Tra queste, la regione di Jizan, in cui si trova Jeddah, dove tra un paio di giorni si correrà. L’agguato ha provocato un incendio a un impianto petrolifero Aramco, sponsor dell’Aston Martin e dell’intera manifestazione automobilistica. Ha recato danni danni anche a una struttura di desalinizzazione dell’acqua a Al-Shaqeeq, sulle coste del Mar Rosso, e a una centrale elettrica a Sud Ovest. Non è una novità, scene simili oltre che in Arabia Saudita si erano già vissute negli Emirati Arabi, entrambi ritenuti colpevoli di supportare la causa del governo centrale yemenita, nonostante questi ultimi abbiano ufficialmente ritirato le loro truppe dal Paese nel 2019. Poche ore dopo, attraverso il portavoce, Yehia Sarie, l’agguato è stato rivendicato dagli Huthi: «È stata lanciata una vasta operazione militare in Arabia Saudita», ha detto.

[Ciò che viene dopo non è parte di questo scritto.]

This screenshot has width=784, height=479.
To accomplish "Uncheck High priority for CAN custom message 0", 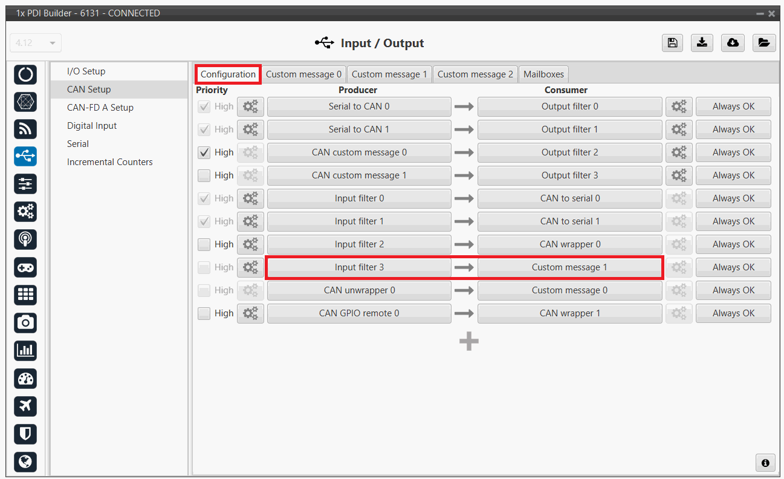I will tap(204, 152).
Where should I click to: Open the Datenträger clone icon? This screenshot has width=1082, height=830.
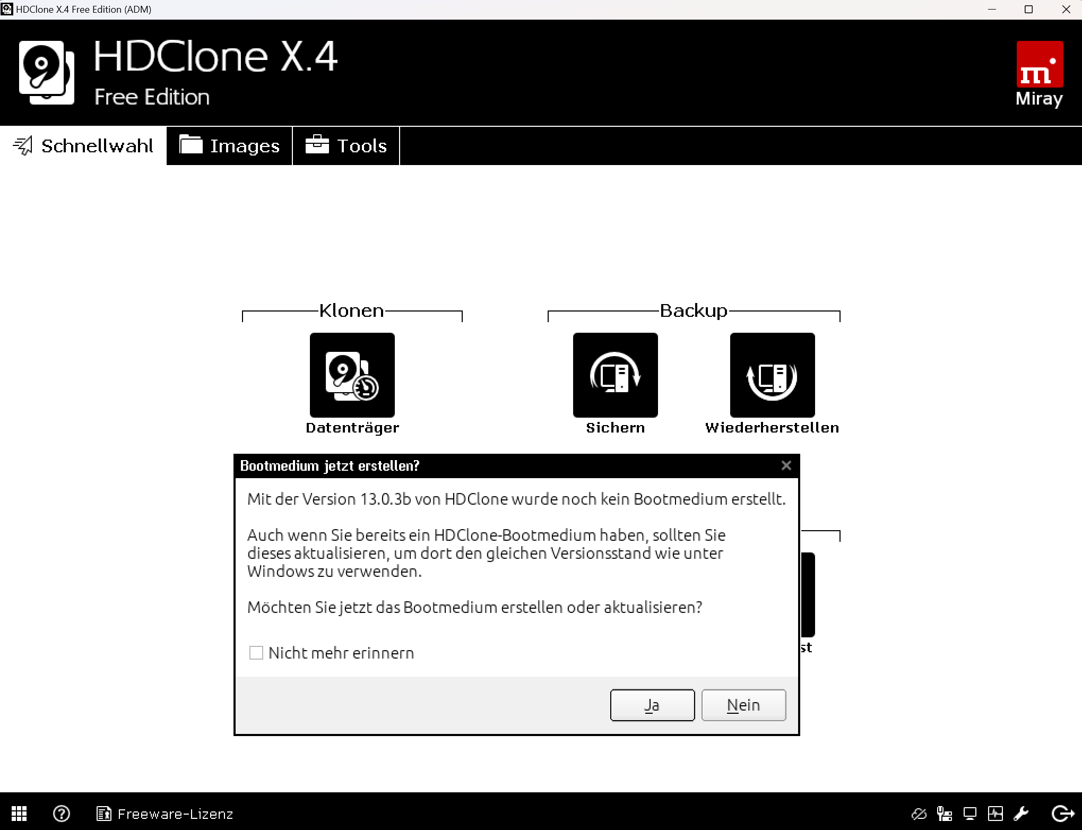(x=352, y=375)
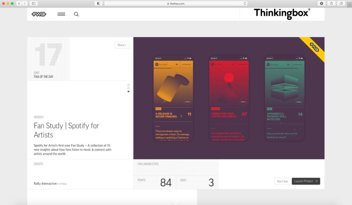Show Safari sidebar
Viewport: 352px width, 205px height.
(33, 4)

Un ulteriore grana, dunque, si aggiunge a una gara che nel tempo è diventata oggetto di discussione, contestata da più voci per il mancato rispetto dei diritti umani nel Paese.

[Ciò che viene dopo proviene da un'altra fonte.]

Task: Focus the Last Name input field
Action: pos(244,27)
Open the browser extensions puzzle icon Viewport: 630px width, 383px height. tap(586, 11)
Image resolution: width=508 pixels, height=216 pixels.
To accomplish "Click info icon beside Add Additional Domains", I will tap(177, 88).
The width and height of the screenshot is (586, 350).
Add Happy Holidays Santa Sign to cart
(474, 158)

La guerra in Yemen minaccia il Gran premio di Formula 1 in Arabia Saudita
Una città distrutta in Yemen (Getty)

Yemen, la guerra dimenticata e le condizioni per le trattative

L’episodio, però, è servito ad accendere i riflettori su una guerra troppo spesso lasciata fuori dai racconti dei media. La cui fine appare lontana. Non è un caso infatti che l’offensiva sia giunta dopo il tentativo del Consiglio di cooperazione del Golfo con sede in Arabia Saudita di effettuare dei colloqui tra le parti a Riyad. I ribelli, pur non escludendo del tutto la trattativa, hanno rispedito al mittente la proposta, spiegando come si siederanno a un tavolo soltanto in uno Stato neutrale al conflitto e nel caso in cui le forze saudite lasceranno le aree controllate dagli Huthi. Che intanto hanno tentato l’assalto a Marib, città ricca di petrolio e tra le ultime roccaforti del governo centrale nel Nord dello Yemen.

La guerra in Yemen minaccia il Gran premio di Formula 1 in Arabia Saudita
Le forze governative dello Yemen impegnate in guerra (Getty)

L’emergenza umanitaria in Yemen, dove muore un bambino ogni nove minuti

Sullo sfondo resta un paese dilaniato dal conflitto e travolto da una gravissima crisi umanitaria. Per le Nazioni unite, «la più grave del mondo». Le vittime dallo scoppio delle ostilità sono state centinaia di migliaia, milioni gli sfollati. Il tutto nell’indifferenza generale, testimoniata dalla delusione dell’Onu per l’esito della raccolta fondi lanciata a sostegno della popolazione, da cui sono stati ricavati 1,3 miliardi di dollari a fronte dei 4,27 dichiarati nell’obiettivo iniziale. A novembre, l’ultimo report dell’organizzazione, parlava di 377 mila morti, il 60 per cento causati dalle conseguenze indirette del conflitto, scarsità di acqua e cibo in testa. In 150 mila invece sarebbero deceduti nei combattimenti. «nel 2021 ogni 9 minuti è morto un bambino di meno di 5 anni», si legge nel dossier. Ed è l’aspetto forse più agghiacciante dell’intera vicenda. Martin Griffiths, capo dei soccorsi delle Nazioni unite, davanti al Consiglio di sicurezza appena il 15 marzo spiegava «Lo Yemen vive stato di emergenza cronico, segnato da fame, malattie e altre miserie che stanno aumentando più rapidamente di quanto le agenzie umanitarie possano tamponare». Ma intanto i mitra continuano a sparare.